◆ **Source text**:

Maurice Tani put on a cowboy hat and changed his life. The guitarist, singer, songwriter and producer has been a well-known name on the local music scene for several decades. He was the lead guitarist for Roy Loney’s post-Flamin’ Groovies band, The Phantom Movers, and spent almost 20 years in Big Bang Beat and the Zazu Pitts Memorial Orchestra, playing cover tunes in clubs and at corporate events. He made a good living, but began to feel the need to express his artistic voice in the music he was making.
“There’s nothing like the feeling you get when you sing in a big band, with a horn section and backing singers,” Tani said from his Berkeley home. “Playing in a dance band paid well. I bought a house, and the touring was easy but, by the end of the ’90s, I was feeling there was an imbalance between art and craft. I wanted to get back to making music for fun.
“I’d built up a business doing graphic design as a side hustle, while I was in Big Bang Beat. That allowed me to quit the band and go back to my own music. The problem was, at that point, I’d been out of the club scene for so long that I found myself as the new kid in my own home town. My taste is pretty broad, but at that point, I had a blank sheet. I could have gone a number of directions, but I also wanted to do something my wife would enjoy. We both like country music, and I’ve always felt comfortable in a cowboy hat. I also appreciated the songcraft of traditional country music. So, after some time soaking up the local scene, I found a kindred spirit in Misisipi Mike Wolf and formed Calamity and Main, a four piece with two guitars, bass and drums. It was an electric honky-tonk outfit, four guys playing tunes with a testosterone soaked, Bakersfield sound. After one album, we all moved on to other things, but the band got me back on my feet as a songwriter.”

◆ **The data**:
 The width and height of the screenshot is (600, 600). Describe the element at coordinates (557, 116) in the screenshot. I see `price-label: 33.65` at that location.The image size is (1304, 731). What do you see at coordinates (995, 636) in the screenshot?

* * *

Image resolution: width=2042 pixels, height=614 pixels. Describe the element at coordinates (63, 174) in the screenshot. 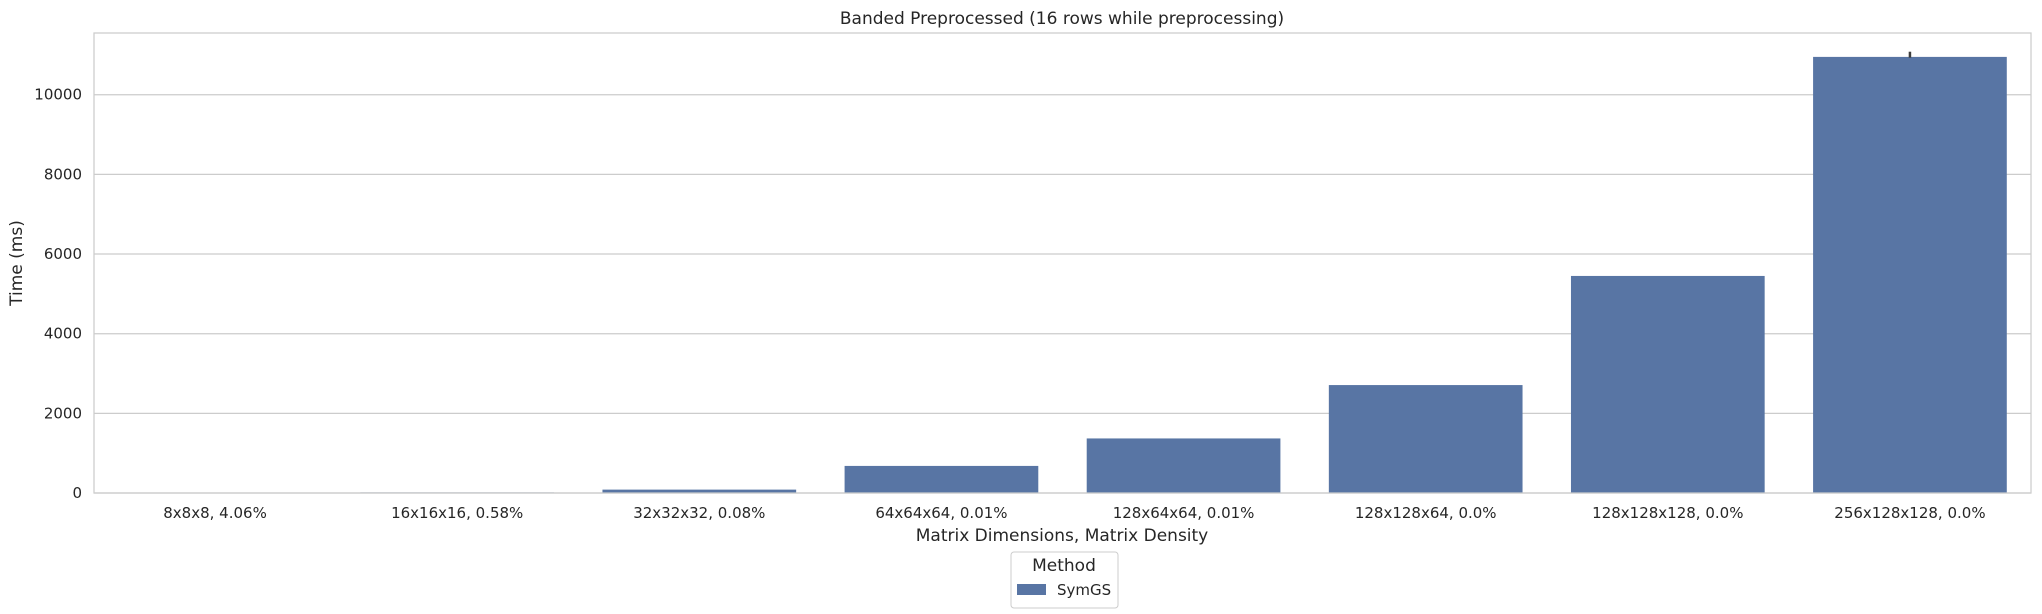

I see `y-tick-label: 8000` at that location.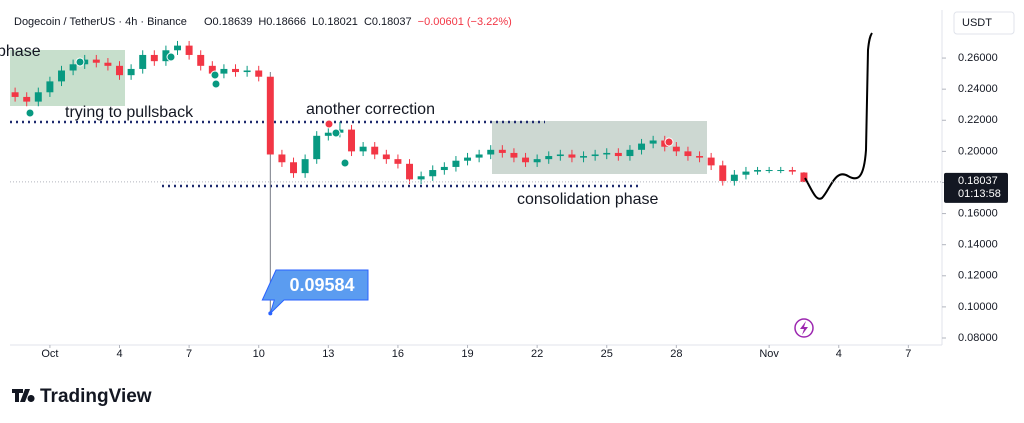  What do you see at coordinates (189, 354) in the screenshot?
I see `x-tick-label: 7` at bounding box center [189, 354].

◆ **Exercises to complete**:
1. Answer these from the Maurice Tani profile:
(a) Which band led by Roy Loney did Tani play lead guitar for?
(b) What business did Tani build up as a side hustle while he was in Big Bang Beat?
(c) What instruments made up the four-piece Calamity and Main?
2. Reproduce word for word the passage of the Maurice Tani profile from "Maurice Tani put" up to and including "he was making.".

◆ **Answers to the tasks**:
1.
(a) The Phantom Movers
(b) Graphic design
(c) Two guitars, bass and drums

2.
Maurice Tani put on a cowboy hat and changed his life. The guitarist, singer, songwriter and producer has been a well-known name on the local music scene for several decades. He was the lead guitarist for Roy Loney’s post-Flamin’ Groovies band, The Phantom Movers, and spent almost 20 years in Big Bang Beat and the Zazu Pitts Memorial Orchestra, playing cover tunes in clubs and at corporate events. He made a good living, but began to feel the need to express his artistic voice in the music he was making.